International performance was also strong. Currently, KT&G has six international subsidiaries in the United States, Kazakhstan, Turkey, Taiwan, Indonesia, and Russia. It also set up production plants in four locations, including Turkey, Kazakhstan, and Indonesia, including the groundbreaking of a factory in Kazakhstan last year to use Eurasia as a foothold. The Kazakh production plant is a 200,000㎡ site that is the size of 28 soccer fields, and plans to more than halve the share of overseas sales by 2027, and through this, it also dreams of achieving KRW 10 trillion in sales.
Starting with this year's second quarter results, that dream is slowly taking shape. Sales generated from overseas subsidiaries reached KRW 172.2 billion, a 52.9% increase from the previous year (KRW 112.6 billion), and the amount of goods produced in Korea and exported was KRW 186.9 billion, a 22.2% increase from the previous year (KRW 152.9 billion). As a result, total overseas sales reached KRW 359.1 billion, up 35.3% from the previous year's KRW 265.5 billion. Overseas sales accounted for 36.3% of KT&G's total tobacco business. This is about 6%p more than the previous year's overseas share of 29.9%. Overseas cigarette sales amounted to 15.31 billion units, up 16.2% from the previous year (13.17 billion units). Sales in new market regions, particularly Africa and Latin America, accounted for 21.9%, a sharp increase from the previous quarter (15.8%).
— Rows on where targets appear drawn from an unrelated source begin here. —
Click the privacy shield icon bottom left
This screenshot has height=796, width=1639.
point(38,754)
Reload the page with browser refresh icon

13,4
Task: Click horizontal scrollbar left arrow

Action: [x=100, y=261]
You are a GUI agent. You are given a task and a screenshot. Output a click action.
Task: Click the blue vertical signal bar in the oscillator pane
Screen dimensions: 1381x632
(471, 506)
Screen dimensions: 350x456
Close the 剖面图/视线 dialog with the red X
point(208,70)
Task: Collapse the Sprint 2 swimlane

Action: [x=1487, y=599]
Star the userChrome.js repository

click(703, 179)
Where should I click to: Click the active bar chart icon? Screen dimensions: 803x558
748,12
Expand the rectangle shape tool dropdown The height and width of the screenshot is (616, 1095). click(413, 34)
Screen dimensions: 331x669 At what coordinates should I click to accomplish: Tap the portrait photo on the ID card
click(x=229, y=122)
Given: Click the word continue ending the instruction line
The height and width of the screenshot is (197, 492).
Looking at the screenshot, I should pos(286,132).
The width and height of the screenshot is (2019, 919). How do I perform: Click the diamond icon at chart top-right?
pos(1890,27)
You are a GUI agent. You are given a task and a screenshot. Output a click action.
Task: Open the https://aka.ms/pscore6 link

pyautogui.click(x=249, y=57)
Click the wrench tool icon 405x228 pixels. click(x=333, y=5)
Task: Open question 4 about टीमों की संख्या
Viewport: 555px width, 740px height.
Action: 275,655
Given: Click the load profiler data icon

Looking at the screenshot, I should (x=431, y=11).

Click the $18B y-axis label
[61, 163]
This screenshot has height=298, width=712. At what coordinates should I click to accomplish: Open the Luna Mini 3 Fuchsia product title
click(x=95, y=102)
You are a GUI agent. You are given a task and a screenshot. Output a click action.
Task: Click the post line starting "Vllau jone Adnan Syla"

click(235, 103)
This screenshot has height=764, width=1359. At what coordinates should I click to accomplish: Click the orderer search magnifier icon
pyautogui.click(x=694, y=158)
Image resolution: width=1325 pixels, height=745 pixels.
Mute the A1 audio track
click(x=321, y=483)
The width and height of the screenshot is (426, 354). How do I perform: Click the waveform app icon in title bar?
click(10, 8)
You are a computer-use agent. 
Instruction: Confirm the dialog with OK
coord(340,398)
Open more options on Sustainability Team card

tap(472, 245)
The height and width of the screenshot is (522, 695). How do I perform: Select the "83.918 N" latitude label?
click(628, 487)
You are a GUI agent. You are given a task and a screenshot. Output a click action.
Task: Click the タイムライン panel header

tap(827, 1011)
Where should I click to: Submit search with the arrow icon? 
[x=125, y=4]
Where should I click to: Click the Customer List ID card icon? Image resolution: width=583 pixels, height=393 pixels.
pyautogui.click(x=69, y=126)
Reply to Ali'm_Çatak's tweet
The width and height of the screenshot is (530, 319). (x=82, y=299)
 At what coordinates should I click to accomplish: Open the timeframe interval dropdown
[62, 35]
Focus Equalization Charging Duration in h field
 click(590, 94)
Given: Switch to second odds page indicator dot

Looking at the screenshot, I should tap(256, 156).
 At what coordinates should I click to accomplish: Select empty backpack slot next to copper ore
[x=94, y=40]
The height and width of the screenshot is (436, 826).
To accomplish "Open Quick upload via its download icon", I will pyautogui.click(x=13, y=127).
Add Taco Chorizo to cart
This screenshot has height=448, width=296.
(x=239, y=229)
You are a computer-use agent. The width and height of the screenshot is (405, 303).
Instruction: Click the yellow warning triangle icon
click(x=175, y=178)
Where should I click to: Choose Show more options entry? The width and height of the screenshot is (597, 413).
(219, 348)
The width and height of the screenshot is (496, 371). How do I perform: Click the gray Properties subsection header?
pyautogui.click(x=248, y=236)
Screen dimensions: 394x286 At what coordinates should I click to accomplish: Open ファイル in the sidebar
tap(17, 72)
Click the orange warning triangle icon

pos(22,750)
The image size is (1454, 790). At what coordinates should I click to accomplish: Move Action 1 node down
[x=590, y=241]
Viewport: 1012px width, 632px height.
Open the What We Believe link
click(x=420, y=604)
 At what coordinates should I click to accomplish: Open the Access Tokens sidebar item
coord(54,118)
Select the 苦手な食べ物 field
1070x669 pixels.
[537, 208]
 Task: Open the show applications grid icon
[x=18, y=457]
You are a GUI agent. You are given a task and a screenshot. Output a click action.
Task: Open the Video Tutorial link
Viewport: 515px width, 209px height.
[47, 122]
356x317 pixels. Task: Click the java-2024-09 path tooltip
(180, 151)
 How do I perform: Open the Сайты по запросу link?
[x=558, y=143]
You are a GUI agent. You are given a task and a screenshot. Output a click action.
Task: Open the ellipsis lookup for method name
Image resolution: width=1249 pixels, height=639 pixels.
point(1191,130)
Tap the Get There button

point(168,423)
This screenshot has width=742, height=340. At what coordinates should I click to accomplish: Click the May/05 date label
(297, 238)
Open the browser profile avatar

KT&G currently exports to 33 countries for NGP and 130 countries for cigarettes.
The health functional food business, represented by KGC Ginseng Corporation, also showed strong growth overseas. First of all, overall sales in the 2nd quarter were KRW 265.1 billion, which was flat compared to the previous year (KRW 260.5 billion). While the domestic health functional food market continued to decline, overseas sales grew by 38.4% to KRW 92.6 billion. As a result, overseas sales accounted for 34.9% of health functional food sales, up 10%p from the previous year (25.7%). The increase was driven by strong sales in China, mainly for 'JUNG KWAN JANG'. In the 2nd quarter, sales in China amounted to KRW 61.9 billion, accounting for 66.8% of total international sales.
KT&G President Bang Kyung-man. / Photo=KT&G
However, KT&G suffered measles during the appointment process of Bang, as activist funds (FCP) and the largest shareholder, IBK Bank, voted against the appointment, citing board fairness and transparency. An example is the appointment of Sohn Dong-hwan, an outside director recommended by IBK Bank, as an outside director of KT&G. It has been 18 years since 2006 that KT&G has had an outside nominee as an outside director.
President Bang has been charged with the responsibility of ensuring external growth and transparent management while maintaining internal oversight. Upon his appointment, Mr. Bang's strategy was to focus on the group's core businesses, which are overseas cigarettes, NGPs, and nutraceuticals, rather than new businesses. For the overseas business, he established Company-In-Company (CIC) and production headquarters by region to improve organizational efficiency and execution. We visited key overseas strategic countries such as Indonesia and Taiwan to communicate with employees. Internally, he also organized the 'Can Meeting' to communicate with employees in a casual manner, helping to create a flexible organizational culture.
KT&G was the top performer last year, with sales of KRW 5.8565 trillion. At this rate, KT&G's sales could reach KRW 6 trillion this year. With this trend, KT&G's sales are expected to exceed KRW 6 trillion this year. Attention is focusing on whether Bang will reach KRW 10 trillion in KT&G sales, following his predecessor Baek Bok-in.
"The company is pushing for global expansion and structural transformation centered on the three core businesses (NGP, overseas cigarettes, and health functional foods)," said KT&G President Bang Kyung-man. "We will do our best to achieve our future vision of 'Global Top Tier Leap' by using NGP innovative products and scientific R&D capabilities to be introduced in overseas markets."